[Objective]: Rewrite everything from the line containing "Task: Open chart settings gear icon" down to the line containing "tap(608, 242)", putting "lower shadow" in place of "lower wick" and leaving everything else unchanged.

[Supplied entries]:

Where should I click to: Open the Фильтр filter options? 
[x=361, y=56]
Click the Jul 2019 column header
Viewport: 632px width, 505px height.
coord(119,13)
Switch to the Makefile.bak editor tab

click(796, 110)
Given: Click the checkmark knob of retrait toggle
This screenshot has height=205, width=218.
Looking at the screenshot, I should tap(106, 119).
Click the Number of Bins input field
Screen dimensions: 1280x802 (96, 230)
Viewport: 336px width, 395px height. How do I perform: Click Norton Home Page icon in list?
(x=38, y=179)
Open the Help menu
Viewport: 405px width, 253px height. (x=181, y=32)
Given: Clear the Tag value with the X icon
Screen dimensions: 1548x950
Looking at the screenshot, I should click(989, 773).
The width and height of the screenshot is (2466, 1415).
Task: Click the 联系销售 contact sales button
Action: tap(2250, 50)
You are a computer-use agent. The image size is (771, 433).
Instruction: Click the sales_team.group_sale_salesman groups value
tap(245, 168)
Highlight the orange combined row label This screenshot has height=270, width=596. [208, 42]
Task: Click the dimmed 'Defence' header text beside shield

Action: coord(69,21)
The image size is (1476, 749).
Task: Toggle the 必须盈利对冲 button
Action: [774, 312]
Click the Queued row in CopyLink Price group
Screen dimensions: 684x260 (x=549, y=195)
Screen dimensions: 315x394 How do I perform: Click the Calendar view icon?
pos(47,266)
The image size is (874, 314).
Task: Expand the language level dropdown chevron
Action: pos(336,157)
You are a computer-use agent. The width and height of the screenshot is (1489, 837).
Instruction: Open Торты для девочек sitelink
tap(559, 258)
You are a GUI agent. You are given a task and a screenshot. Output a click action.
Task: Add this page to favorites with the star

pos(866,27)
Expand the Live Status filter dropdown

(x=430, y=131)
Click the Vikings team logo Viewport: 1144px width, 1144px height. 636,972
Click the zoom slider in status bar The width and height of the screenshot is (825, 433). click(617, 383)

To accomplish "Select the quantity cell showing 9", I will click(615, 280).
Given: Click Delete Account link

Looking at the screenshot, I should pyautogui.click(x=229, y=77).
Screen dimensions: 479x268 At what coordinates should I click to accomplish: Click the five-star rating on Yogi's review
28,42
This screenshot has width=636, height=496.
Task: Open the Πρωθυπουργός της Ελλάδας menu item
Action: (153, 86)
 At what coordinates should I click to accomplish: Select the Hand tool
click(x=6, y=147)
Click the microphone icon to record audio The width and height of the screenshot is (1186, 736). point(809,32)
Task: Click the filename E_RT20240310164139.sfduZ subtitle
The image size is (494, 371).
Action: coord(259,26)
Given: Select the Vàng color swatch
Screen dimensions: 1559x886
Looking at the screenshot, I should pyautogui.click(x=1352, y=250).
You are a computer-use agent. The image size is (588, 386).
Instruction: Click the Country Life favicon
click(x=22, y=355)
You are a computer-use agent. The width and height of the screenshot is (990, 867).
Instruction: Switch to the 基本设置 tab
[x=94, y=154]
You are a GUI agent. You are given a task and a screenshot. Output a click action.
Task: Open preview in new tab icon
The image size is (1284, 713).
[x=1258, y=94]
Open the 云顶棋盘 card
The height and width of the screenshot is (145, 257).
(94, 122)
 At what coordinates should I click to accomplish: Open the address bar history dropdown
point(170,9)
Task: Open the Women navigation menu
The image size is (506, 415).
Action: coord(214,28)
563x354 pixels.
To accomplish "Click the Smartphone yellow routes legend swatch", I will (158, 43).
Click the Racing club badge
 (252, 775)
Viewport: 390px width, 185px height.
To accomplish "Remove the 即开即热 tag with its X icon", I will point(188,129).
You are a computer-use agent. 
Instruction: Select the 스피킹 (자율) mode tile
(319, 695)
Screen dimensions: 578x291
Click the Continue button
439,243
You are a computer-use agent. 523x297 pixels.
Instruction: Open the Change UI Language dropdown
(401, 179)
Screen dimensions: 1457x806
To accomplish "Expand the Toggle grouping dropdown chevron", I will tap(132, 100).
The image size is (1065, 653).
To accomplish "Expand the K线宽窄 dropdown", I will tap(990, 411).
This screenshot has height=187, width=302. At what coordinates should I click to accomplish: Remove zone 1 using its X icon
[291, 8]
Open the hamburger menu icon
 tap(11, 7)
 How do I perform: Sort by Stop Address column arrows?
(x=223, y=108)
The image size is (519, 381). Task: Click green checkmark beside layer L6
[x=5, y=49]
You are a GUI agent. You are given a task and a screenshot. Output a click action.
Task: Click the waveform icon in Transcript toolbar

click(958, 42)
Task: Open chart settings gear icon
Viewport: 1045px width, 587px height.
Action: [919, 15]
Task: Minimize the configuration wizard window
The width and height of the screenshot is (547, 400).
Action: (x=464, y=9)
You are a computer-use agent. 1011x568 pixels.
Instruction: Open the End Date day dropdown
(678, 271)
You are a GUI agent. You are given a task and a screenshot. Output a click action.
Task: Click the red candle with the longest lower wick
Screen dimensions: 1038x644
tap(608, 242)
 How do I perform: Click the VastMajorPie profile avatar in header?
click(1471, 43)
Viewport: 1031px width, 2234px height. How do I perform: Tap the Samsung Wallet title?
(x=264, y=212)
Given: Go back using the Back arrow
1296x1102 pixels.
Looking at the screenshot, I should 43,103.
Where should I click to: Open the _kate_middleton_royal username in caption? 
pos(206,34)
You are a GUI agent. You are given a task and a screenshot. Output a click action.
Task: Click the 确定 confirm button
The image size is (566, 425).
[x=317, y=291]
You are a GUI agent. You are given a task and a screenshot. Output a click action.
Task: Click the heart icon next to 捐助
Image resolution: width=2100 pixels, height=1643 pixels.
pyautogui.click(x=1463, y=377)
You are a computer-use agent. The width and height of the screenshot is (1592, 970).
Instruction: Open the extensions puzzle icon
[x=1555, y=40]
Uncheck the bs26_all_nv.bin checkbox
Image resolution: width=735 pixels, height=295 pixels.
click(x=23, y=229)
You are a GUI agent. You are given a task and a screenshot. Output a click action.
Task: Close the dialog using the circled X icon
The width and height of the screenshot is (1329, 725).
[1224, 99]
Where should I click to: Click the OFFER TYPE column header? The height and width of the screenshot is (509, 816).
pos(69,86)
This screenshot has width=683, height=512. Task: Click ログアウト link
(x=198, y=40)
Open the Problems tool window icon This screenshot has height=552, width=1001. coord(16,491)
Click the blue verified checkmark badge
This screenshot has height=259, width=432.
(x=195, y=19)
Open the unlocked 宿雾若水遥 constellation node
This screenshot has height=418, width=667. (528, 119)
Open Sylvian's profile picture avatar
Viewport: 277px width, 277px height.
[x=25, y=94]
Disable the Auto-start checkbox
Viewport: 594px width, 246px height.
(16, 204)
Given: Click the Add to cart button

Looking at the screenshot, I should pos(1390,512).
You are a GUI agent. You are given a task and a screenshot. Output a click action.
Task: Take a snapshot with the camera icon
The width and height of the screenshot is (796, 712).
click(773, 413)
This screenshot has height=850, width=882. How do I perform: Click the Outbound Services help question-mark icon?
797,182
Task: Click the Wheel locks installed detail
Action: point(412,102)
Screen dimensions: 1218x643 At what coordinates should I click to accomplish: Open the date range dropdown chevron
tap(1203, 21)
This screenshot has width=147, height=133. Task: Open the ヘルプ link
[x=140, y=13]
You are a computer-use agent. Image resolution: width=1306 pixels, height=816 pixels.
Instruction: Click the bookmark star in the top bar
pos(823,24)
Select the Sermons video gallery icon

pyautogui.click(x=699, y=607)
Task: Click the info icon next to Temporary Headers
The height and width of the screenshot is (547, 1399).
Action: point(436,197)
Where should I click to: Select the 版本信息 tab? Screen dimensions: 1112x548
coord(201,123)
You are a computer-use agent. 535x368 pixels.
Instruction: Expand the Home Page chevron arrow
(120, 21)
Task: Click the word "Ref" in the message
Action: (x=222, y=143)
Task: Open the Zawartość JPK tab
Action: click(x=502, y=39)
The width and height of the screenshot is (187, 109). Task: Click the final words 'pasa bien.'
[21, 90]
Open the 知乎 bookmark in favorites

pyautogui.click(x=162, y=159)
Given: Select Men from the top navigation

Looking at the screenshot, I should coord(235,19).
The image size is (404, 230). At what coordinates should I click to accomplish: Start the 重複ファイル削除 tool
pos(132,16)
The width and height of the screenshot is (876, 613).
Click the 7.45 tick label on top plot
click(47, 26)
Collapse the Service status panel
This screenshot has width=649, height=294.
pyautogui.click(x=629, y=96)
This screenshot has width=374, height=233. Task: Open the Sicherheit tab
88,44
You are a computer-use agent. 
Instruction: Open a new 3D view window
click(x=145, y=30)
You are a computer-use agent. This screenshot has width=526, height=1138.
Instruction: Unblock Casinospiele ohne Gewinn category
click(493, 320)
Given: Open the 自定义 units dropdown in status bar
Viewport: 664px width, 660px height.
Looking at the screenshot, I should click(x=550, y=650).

[Expected answer]:
Task: Open chart settings gear icon
Viewport: 1045px width, 587px height.
Action: [919, 15]
Task: Minimize the configuration wizard window
The width and height of the screenshot is (547, 400).
Action: (x=464, y=9)
You are a computer-use agent. 1011x568 pixels.
Instruction: Open the End Date day dropdown
(678, 271)
You are a GUI agent. You are given a task and a screenshot. Output a click action.
Task: Click the red candle with the longest lower shadow
Screen dimensions: 1038x644
tap(608, 242)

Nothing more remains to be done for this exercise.